A matrix-variate Gaussian is a distribution over matrices that can be defined by a mean matrix, and row and column covariances. Supposedly it arises in various situations in multivariate analysis that I don’t fully understand, but what I do understand is that it crops up in things like multiple correlated sensors observed over time. It is also an elegant way (I think) to think about things like the dual view of probabilistic factor analysis (Lawrence, 2015).

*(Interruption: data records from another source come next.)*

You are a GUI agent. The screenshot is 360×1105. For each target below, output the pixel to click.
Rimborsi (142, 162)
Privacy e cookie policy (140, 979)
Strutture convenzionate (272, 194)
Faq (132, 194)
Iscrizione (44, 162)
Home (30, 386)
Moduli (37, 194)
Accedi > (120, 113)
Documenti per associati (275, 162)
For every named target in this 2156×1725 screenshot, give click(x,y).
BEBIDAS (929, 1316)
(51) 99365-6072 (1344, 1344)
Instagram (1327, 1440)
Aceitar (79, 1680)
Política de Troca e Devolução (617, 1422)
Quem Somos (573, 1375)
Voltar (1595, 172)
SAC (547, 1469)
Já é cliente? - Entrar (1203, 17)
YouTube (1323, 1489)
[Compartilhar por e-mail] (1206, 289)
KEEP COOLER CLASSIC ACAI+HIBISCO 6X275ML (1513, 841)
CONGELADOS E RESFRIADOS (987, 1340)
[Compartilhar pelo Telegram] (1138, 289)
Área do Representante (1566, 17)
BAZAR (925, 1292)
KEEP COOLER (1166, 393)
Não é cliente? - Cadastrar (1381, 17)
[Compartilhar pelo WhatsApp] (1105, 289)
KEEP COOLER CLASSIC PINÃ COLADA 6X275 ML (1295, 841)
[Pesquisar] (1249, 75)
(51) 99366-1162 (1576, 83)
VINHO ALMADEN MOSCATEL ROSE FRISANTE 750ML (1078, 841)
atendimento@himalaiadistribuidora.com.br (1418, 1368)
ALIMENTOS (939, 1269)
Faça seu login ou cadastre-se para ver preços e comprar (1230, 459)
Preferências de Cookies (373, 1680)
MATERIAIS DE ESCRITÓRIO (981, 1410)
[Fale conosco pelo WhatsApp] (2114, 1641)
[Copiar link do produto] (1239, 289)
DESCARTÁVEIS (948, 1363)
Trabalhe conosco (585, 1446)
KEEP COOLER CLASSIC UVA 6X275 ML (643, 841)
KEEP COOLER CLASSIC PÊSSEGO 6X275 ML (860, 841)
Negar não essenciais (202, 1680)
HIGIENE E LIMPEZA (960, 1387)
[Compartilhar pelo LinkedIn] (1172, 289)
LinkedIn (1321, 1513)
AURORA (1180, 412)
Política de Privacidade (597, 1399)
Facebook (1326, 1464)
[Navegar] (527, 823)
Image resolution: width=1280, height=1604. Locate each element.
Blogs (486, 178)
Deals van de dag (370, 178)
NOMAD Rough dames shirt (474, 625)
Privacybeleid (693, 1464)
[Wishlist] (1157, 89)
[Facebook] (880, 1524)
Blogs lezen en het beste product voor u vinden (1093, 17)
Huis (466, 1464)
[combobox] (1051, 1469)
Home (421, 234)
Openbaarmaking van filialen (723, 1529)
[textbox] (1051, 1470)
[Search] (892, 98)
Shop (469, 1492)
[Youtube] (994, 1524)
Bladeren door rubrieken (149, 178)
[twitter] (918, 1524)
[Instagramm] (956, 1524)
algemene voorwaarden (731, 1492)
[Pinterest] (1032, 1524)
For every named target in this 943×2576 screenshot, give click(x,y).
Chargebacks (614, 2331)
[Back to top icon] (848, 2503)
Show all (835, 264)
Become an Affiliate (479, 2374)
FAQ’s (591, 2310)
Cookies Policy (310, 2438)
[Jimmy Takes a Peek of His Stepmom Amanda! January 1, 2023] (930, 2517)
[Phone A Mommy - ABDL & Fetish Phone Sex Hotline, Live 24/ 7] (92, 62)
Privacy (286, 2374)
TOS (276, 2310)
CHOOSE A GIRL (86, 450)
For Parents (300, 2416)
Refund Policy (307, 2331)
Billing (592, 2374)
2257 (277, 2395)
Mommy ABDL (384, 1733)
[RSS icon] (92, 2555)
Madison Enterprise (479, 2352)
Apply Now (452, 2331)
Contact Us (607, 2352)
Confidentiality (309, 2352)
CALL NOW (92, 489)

Here is the matrix-normal log-likelihood:
\DeclareMathOperator{\Tr}{Tr} \DeclareMathOperator{\vecop}{vec} \newcommand{\trp}{{^\top}} % transpose \newcommand{\inv}{^{-1}} \newcommand{\mb}{\mathbf{b}} \newcommand{\M}{\mathbf{M}} \newcommand{\C}{\mathbf{C}} \newcommand{\L}{\mathbf{L}} \newcommand{\R}{\mathbf{R}} \newcommand{\U}{\mathbf{U}} \newcommand{\V}{\mathbf{V}} \newcommand{\X}{\mathbf{X}} \newcommand{\Z}{\mathbf{Z}}
\X \sim \mathcal{MN}_{mn}(\M,\U,\V)\\ \log p(\X\mid \M,\U, \V) = -2\log mn - n \log|\U| - m \log|\V| - \Tr\left[\V\inv(\X-\M)\trp\U\inv(\X-\M)\right]
The most straightforward implementation will take something like a cholesky of both covariances, and then exploit that cholesky to get the log-determinant in linear time, and the product of the inverse and X by a triangular solve in square time. I think this is the standard way to do MVN as well (at least, I read it in the tensorflow MVN code).
Here is an R implementation:
dmatnorm <- function(X, M, U, V){
# check dimensions
stopifnot(all(dim(X) == dim(M)))
stopifnot(all(nrow(X) == nrow(U), nrow(X) == ncol(U)))
stopifnot(all(ncol(X) == nrow(V), ncol(X) == ncol(V)))
# get sizes and choleskys
rowsize <- nrow(X)
colsize <- ncol(X)
U_chol <- chol(U)
V_chol <- chol(V)
# precompute inverse and determinant
Xresid <- X - M
P <- backsolve(U_chol, backsolve(U_chol, Xresid, transpose=TRUE))
Q <- backsolve(V_chol, backsolve(V_chol, t(Xresid), transpose=TRUE))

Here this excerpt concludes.